Yes—of course—there have been changes, the strategically-important seaports are no longer the legal property of the British Government, the British Governor-General is gone, the tricolour now flutters triumphantly in the breeze over Government House in Merrion Square . . . Changes? Well, of a sort; changes which certainly haven’t changed your wage-slave position in the least—and, surely, that’s the one thing worth changing?
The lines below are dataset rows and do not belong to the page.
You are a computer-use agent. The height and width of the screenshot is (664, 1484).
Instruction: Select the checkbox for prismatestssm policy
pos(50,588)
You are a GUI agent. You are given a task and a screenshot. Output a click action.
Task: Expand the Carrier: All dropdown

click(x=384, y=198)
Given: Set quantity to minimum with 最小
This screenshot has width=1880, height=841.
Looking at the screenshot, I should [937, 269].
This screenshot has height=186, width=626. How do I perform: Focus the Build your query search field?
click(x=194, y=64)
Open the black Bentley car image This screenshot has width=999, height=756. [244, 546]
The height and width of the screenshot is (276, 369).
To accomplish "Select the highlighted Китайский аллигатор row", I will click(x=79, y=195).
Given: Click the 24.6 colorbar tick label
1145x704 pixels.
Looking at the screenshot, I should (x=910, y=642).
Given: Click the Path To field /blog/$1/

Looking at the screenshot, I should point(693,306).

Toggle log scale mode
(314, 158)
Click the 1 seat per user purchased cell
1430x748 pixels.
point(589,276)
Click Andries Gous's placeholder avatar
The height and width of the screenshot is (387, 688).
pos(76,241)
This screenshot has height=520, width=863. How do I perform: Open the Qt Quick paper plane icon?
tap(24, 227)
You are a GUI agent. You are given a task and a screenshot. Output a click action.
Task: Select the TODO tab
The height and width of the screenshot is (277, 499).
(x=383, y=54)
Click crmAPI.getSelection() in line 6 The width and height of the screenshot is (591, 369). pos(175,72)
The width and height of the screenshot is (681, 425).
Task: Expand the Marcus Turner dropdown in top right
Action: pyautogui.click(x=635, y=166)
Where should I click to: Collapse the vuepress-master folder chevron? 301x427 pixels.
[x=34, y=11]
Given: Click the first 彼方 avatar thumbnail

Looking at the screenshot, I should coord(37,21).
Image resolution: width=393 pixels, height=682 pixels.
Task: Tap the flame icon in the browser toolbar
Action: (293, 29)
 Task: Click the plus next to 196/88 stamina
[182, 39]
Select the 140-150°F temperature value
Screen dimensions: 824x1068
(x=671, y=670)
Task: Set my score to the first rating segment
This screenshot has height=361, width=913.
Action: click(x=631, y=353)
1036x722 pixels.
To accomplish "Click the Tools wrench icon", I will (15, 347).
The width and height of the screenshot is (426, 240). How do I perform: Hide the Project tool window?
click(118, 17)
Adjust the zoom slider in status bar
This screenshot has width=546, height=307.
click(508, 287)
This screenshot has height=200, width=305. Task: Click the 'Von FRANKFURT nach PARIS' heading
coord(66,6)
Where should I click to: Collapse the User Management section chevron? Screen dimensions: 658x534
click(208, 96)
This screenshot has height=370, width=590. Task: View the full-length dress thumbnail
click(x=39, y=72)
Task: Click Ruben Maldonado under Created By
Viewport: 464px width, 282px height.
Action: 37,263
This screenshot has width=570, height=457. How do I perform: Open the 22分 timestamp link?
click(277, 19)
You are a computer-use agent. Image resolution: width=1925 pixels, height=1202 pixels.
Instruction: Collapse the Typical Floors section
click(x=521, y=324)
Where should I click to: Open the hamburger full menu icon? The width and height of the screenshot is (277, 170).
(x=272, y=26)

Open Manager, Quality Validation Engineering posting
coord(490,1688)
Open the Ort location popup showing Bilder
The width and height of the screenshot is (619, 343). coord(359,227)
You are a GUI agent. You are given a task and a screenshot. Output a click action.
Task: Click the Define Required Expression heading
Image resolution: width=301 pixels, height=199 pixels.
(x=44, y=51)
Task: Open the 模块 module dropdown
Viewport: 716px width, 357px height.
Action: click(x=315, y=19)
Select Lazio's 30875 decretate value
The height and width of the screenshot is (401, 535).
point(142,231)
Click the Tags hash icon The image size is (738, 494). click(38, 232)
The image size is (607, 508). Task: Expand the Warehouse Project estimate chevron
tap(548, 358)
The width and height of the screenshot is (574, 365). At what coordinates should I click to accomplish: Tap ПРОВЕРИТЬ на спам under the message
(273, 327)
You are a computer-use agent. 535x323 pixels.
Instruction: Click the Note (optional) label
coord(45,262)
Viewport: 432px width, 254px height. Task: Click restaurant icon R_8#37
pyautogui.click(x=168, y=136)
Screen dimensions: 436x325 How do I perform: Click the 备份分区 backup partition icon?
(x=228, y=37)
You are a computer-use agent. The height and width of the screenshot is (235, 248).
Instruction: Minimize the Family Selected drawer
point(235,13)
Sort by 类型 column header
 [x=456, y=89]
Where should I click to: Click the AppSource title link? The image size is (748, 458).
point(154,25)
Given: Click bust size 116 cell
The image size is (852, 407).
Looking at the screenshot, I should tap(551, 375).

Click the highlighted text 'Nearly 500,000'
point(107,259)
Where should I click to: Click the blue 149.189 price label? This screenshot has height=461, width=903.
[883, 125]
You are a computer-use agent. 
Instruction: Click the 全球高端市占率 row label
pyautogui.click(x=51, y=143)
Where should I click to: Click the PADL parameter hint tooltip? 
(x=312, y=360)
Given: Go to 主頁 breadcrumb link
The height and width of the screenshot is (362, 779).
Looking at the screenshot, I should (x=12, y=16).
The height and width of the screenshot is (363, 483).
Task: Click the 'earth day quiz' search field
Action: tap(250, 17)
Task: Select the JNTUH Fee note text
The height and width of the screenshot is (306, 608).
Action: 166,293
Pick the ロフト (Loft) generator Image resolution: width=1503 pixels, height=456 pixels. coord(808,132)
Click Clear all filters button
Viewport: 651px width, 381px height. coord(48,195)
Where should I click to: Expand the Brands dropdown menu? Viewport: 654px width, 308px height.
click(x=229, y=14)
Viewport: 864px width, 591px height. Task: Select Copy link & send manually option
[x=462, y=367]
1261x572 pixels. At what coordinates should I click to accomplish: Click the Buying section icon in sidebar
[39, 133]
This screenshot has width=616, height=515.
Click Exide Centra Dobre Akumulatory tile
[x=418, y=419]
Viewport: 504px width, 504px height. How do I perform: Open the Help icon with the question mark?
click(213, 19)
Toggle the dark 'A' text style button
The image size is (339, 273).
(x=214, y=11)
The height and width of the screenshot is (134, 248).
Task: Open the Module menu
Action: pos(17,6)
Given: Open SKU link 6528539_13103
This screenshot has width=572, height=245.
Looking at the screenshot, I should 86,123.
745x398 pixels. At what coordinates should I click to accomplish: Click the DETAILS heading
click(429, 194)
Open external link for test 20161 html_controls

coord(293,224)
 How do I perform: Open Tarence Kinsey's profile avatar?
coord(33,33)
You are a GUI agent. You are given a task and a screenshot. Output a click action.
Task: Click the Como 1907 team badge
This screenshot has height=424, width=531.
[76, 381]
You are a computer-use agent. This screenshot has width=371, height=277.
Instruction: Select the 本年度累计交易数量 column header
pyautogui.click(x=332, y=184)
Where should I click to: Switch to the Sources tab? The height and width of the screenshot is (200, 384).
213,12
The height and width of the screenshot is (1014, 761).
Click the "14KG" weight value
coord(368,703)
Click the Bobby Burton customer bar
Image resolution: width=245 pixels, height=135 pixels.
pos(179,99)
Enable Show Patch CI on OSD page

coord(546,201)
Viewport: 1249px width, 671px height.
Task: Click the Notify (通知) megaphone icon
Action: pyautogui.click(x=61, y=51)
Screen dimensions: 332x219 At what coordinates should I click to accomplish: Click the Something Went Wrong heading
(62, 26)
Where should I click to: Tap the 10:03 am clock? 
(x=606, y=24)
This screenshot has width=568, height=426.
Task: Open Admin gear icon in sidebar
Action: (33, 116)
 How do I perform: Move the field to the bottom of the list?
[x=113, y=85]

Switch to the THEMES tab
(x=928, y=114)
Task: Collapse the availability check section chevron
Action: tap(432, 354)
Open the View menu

No, nationalism has nothing to offer you—except a change of masters. Whether the Eire Government of De Valera or the Northern Ireland Government of Basil Brooke rules the whole, or only part, of Ireland, whether the flag be the tricolour or the Union Jack, whether partition ends or continues, you, as a worker, will in no wise be any better off. Your problems will still continue, will still confront you—worrying you and causing you many a headache—while the present system of society lasts. To solve those problems—which never leave yon, be you in Ireland, Britain, America or any other part of the world—you’ll most certainly have to struggle.
But let your struggle be one against the real origin of your problems, against the system of capitalism, and against those who support it. Struggle against the system which condemns all workers, regardless of the place of their birth being Ireland, Britain, America or anywhere else, to a life-time of toil and poverty, from cradle to grave ; struggle against the wealthy few who, because they own the factories, mines, railways and all of the means and instruments for producing wealth, compel you—because you own nothing—to labour for their benefit.
Your struggle, in common with the struggle of workers everywhere, to be successful must be a revolutionary one. Your aim? To take from the capitalist class its ownership of the means of production and make them the common property of all mankind, without distinction of race or sex. When you’ve achieved that—when you’ve won that revolution — living will really be worthwhile then, it will be a joy and an adventure.
Then things will be produced because people need them and not in order to sell for the purpose of making profit; then poverty will disappear, insecurity vanish, and wars will be nothing but memories . . . That will be Socialism—so, speed the day!